## What you have to do
In the lines below, look for "coordinates". Copy each line where it appears.

## Data records
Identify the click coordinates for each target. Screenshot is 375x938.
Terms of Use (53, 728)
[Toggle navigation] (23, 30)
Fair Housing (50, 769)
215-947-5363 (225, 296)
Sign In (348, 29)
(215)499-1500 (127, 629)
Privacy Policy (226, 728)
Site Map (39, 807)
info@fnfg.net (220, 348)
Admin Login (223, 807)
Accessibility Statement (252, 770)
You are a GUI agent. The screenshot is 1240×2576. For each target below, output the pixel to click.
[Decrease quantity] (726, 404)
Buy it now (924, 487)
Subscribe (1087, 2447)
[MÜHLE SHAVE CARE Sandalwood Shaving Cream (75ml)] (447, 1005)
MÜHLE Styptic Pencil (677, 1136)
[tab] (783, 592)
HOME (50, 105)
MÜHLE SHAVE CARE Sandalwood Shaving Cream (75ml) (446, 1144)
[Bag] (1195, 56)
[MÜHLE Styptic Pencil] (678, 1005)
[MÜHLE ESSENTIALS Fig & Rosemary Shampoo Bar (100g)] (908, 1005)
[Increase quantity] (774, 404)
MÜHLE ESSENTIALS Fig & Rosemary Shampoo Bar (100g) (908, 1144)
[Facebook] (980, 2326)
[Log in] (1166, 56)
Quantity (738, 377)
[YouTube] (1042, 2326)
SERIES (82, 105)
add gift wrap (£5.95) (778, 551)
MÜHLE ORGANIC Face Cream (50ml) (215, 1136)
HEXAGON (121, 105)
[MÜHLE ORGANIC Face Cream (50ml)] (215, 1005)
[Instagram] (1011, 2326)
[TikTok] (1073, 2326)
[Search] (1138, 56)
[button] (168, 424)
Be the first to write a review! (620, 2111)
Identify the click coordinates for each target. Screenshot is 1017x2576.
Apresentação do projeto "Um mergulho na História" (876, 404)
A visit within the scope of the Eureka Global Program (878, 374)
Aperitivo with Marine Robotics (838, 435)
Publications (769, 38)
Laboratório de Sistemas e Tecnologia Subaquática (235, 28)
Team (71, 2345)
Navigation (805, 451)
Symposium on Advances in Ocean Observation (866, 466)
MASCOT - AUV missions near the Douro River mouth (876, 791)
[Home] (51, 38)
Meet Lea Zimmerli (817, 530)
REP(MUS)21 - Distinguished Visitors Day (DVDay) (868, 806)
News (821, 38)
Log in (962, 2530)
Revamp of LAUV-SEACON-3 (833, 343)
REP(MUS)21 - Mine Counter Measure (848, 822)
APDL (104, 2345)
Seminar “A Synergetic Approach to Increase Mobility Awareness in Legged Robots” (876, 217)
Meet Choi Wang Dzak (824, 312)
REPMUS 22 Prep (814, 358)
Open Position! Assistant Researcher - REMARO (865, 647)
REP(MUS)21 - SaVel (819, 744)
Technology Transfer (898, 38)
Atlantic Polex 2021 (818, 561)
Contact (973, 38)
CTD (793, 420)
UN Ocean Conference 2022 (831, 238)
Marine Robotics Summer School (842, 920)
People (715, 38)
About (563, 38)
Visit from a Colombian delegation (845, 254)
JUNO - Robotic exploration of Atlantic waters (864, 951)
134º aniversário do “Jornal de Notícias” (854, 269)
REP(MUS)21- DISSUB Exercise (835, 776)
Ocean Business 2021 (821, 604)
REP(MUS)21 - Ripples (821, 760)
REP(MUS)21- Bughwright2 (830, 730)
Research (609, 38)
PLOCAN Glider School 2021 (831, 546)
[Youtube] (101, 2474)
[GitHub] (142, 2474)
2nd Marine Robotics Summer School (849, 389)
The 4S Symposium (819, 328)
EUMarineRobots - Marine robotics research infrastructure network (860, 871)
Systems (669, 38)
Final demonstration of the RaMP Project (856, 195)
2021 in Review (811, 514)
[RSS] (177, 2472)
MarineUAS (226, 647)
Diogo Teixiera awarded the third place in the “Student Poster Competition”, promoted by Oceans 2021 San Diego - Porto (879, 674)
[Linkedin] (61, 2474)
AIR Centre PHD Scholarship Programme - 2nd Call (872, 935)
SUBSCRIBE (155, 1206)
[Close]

## Output for this exercise
Identify the click coordinates for each target. Screenshot is 375x938.
Identify the click coordinates for each target. Screenshot is 1017x2576.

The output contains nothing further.